--- Textauszug ---

Das Landgericht hate die Klage wegen Rechtsmissbrauchs abgewiesen.

Bei Rechtsmissbrauch kann eine Unterlassungserklärung gekündigt werden, eine Vertragsstrafe für Verstöße in der Vergangenheit kann nicht geltend gemacht werden.

Interessant sind die ganz klaren Ausführungen des Landgerichtes zur Möglichkeit der Kündigung einer Unterlassungserklärung, wenn ein Rechtsmissbrauch vorliegt. Da eine Kündigung einer Unterlassungserklärung immer nur Wirkung für die Zukunft hat, stellt sich die Frage, was mit möglichen Verstößen aus der Vergangenheit geschieht. In diesem Fall kann – theoretisch – eine Vertragsstrafe geltend gemacht werden. Hier hat das Landgericht München der Forderung den Einwand des Rechtsmissbrauches aus § 242 BGB entgegengesetzt:

“Der Klägerin stehen auch die gegen die Beklagten zu 3) bis 36) mit Klageantrag Ziffer IV. verfolgten Vertragsstrafenansprüche aus § 339 S. 2 BGB in Verbindung mit den jeweiligen Unterlassungserklärungen nicht zu, weil deren Geltendmachung ebenfalls rechtsmissbräuchlich ist.

1. Die Frage, ob die Geltendmachung einer Vertragsstrafe auf der Grundlage einer strafbewehrten Unterlassungserklärung rechtsmissbräuchlich ist, richtet sich nicht nach § 8 Abs. 4 UWG, sondern nach den allgemeinen Grundsätzen von Treu und Glauben gemäß § 242 BGB. Umstände, die im Rahmen des § 8 Abs. 4 S. 1 UWG einen Rechtsmissbrauch begründen, können dabei herangezogen werden, soweit sie auch im Zusammenhang mit der Vereinbarung einer Vertragsstrafe stehen. Ist es aufgrund der missbräuchlichen Abmahnung zum Abschluss eines Unterwerfungsvertrages gekommen, kann der Abgemahnte den Vertrag aus wichtigem Grund kündigen (§ 314 BGB). Macht der Abmahner eine vor Kündigung verwirkte Vertragsstrafe geltend, steht dem der Einwand des Rechtsmissbrauchs aus § 242 BGB entgegen.

--- Daten ---

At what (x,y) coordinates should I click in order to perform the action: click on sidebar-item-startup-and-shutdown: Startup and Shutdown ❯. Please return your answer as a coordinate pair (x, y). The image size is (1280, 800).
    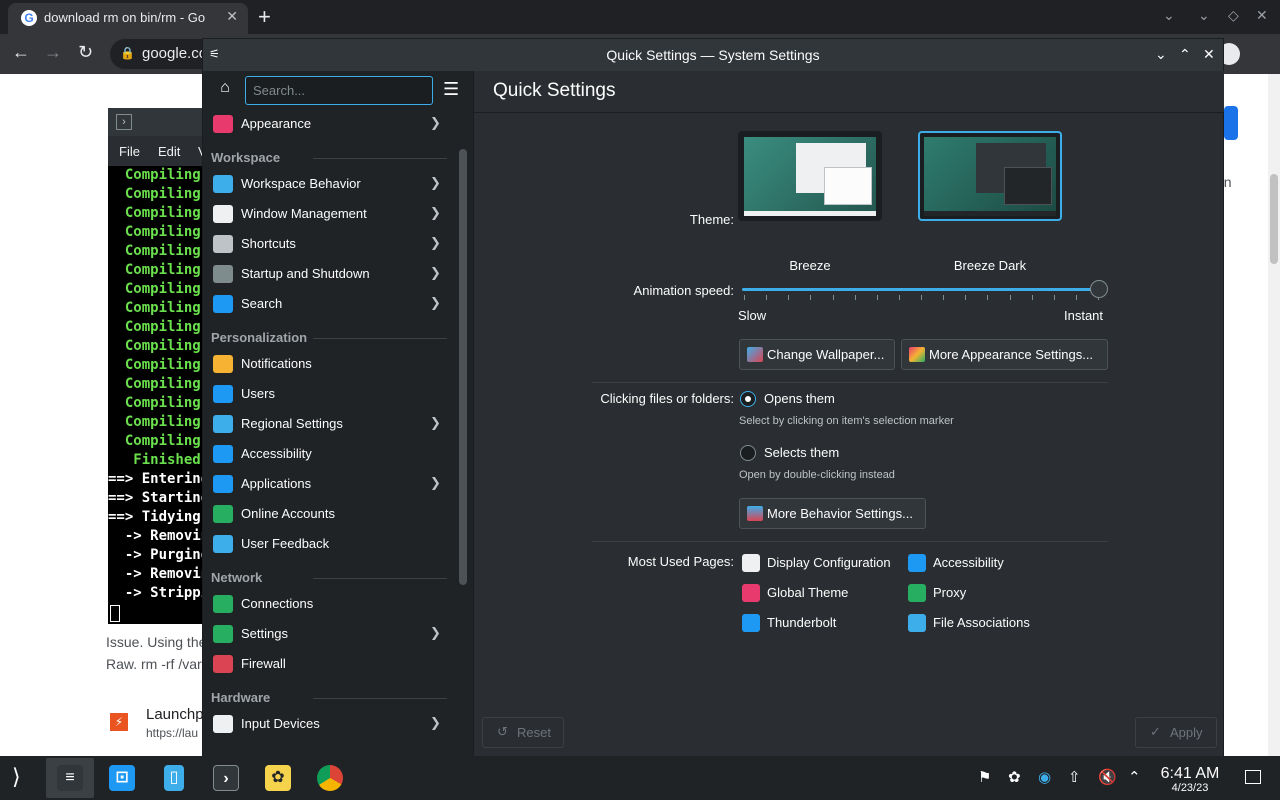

---

_Aufgabe_
Übertragen Sie den Satz „Bei Rechtsmissbrauch kann eine Unterlassungserklärung gekündigt werden, eine Vertragsstrafe für Verstöße in der Vergangenheit kann nicht geltend gemacht werden.“ aus dem Textauszug ins Englische. Das Material spielt hierfür keine Rolle.

_Lösung_
In cases of abuse of rights, a cease-and-desist declaration can be terminated, but a contractual penalty for past violations cannot be claimed.